**Records**
____

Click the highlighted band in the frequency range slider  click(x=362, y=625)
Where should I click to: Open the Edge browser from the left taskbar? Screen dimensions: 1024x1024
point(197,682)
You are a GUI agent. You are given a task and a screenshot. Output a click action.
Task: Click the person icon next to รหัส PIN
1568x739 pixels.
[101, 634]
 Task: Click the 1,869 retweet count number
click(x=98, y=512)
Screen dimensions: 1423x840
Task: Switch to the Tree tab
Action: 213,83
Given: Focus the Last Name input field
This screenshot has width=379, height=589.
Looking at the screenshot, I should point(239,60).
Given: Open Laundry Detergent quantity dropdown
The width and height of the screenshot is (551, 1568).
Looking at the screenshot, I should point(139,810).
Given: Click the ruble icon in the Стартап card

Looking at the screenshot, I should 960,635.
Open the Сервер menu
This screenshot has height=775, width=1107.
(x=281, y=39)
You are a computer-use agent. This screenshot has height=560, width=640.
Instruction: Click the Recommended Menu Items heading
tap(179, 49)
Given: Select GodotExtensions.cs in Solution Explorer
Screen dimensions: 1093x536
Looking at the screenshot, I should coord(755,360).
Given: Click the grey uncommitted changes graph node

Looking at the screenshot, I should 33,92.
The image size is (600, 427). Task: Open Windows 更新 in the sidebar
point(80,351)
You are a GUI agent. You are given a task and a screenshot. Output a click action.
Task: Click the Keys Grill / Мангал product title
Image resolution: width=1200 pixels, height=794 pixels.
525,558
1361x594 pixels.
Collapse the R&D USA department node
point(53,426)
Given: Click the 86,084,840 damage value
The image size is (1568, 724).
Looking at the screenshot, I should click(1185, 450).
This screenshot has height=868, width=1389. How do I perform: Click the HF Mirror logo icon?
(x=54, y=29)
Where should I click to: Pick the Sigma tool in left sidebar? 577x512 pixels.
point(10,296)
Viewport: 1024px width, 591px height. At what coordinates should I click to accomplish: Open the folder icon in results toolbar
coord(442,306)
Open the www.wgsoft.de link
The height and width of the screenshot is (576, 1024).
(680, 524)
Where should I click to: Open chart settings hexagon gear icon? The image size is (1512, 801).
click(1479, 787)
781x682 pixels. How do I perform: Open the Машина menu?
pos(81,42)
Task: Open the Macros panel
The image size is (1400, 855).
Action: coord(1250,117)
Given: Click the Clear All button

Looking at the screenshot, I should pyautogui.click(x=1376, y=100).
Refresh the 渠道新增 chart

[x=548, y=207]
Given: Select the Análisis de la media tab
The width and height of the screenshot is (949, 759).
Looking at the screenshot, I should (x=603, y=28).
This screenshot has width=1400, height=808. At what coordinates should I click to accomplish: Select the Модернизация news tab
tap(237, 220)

____

**What you will do**
Return the lines above exactly, keeping every word.

**Response to the exercise**
Click the highlighted band in the frequency range slider  click(x=362, y=625)
Where should I click to: Open the Edge browser from the left taskbar? Screen dimensions: 1024x1024
point(197,682)
You are a GUI agent. You are given a task and a screenshot. Output a click action.
Task: Click the person icon next to รหัส PIN
1568x739 pixels.
[101, 634]
 Task: Click the 1,869 retweet count number
click(x=98, y=512)
Screen dimensions: 1423x840
Task: Switch to the Tree tab
Action: 213,83
Given: Focus the Last Name input field
This screenshot has width=379, height=589.
Looking at the screenshot, I should point(239,60).
Given: Open Laundry Detergent quantity dropdown
The width and height of the screenshot is (551, 1568).
Looking at the screenshot, I should point(139,810).
Given: Click the ruble icon in the Стартап card

Looking at the screenshot, I should 960,635.
Open the Сервер menu
This screenshot has height=775, width=1107.
(x=281, y=39)
You are a computer-use agent. This screenshot has height=560, width=640.
Instruction: Click the Recommended Menu Items heading
tap(179, 49)
Given: Select GodotExtensions.cs in Solution Explorer
Screen dimensions: 1093x536
Looking at the screenshot, I should coord(755,360).
Given: Click the grey uncommitted changes graph node

Looking at the screenshot, I should 33,92.
The image size is (600, 427). Task: Open Windows 更新 in the sidebar
point(80,351)
You are a GUI agent. You are given a task and a screenshot. Output a click action.
Task: Click the Keys Grill / Мангал product title
Image resolution: width=1200 pixels, height=794 pixels.
525,558
1361x594 pixels.
Collapse the R&D USA department node
point(53,426)
Given: Click the 86,084,840 damage value
The image size is (1568, 724).
Looking at the screenshot, I should click(1185, 450).
This screenshot has height=868, width=1389. How do I perform: Click the HF Mirror logo icon?
(x=54, y=29)
Where should I click to: Pick the Sigma tool in left sidebar? 577x512 pixels.
point(10,296)
Viewport: 1024px width, 591px height. At what coordinates should I click to accomplish: Open the folder icon in results toolbar
coord(442,306)
Open the www.wgsoft.de link
The height and width of the screenshot is (576, 1024).
(680, 524)
Where should I click to: Open chart settings hexagon gear icon? The image size is (1512, 801).
click(1479, 787)
781x682 pixels. How do I perform: Open the Машина menu?
pos(81,42)
Task: Open the Macros panel
The image size is (1400, 855).
Action: coord(1250,117)
Given: Click the Clear All button

Looking at the screenshot, I should pyautogui.click(x=1376, y=100).
Refresh the 渠道新增 chart

[x=548, y=207]
Given: Select the Análisis de la media tab
The width and height of the screenshot is (949, 759).
Looking at the screenshot, I should (x=603, y=28).
This screenshot has width=1400, height=808. At what coordinates should I click to accomplish: Select the Модернизация news tab
tap(237, 220)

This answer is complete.